W. Somerset Maugham was 64 when he wrote his “summing up’, which he called “The Summing Up” and it’s totally wonderful.


Monet never did follow through on this summing up because, he said, it meant that he would have had to travel to northern and southern Europe, to the landscapes that he made famous with his paintings, and, he said, that was not possible because “…nowadays, traveling tires me.”


“And besides [he went on to say], I want to stay put here, where I’m happy. I’ve grown used to the flowers in my garden in the Spring and to the water lilies in my pond . . . they give flavor to my life every day.”

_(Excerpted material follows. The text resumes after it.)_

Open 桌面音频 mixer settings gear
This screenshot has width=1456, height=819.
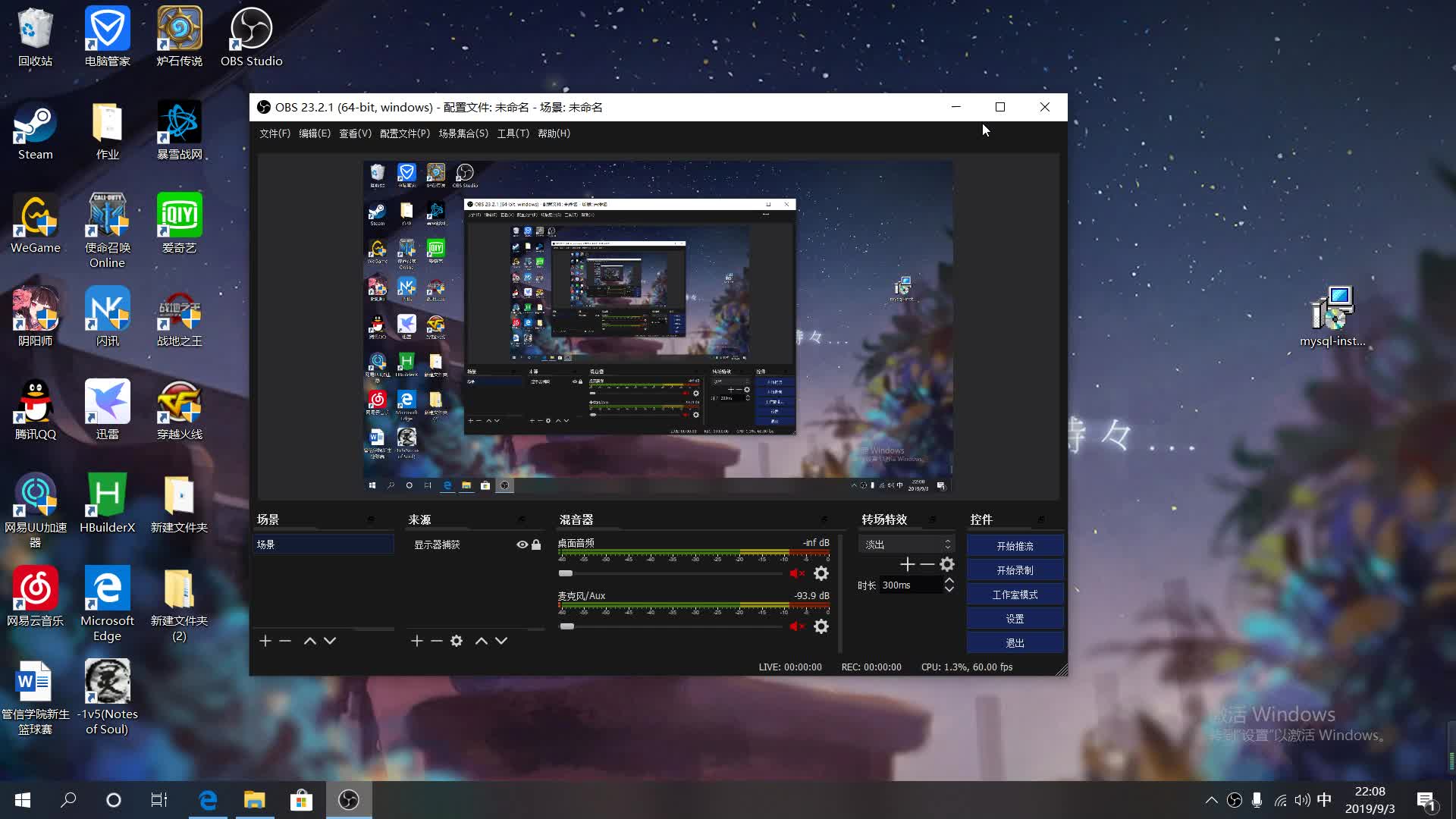coord(821,573)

This week I have been imagining, What if Monet had gone through with this project? What would those canvases have looked like? 


So I guess you can tell that, after letting it lay low for a couple of months, I’m back on the Monet project. Suddenly, it doesn’t seem like work to think about it any more, and I’m playing around with ideas that would never have occurred to me two or three weeks ago. Inspiration is a funny thing: or, maybe, I just don’t drink enough wine for breakfast.



Top Cat and I are heading to our favorite wilderness on Sunday (two days from now) so stay tuned: It may, or may not, be leaf-painting time.


Until then, here’s Taffy reminding me why I used to complain on long car rides about how impossible it was to share the back seat with my sister:


P.S. I am Bibs in this scenario and Taffy is my mortal enemy and he knows it but he still DOES THIS.


Have a great weekend, Dear Readers. May all your impossible things be made possible by belief.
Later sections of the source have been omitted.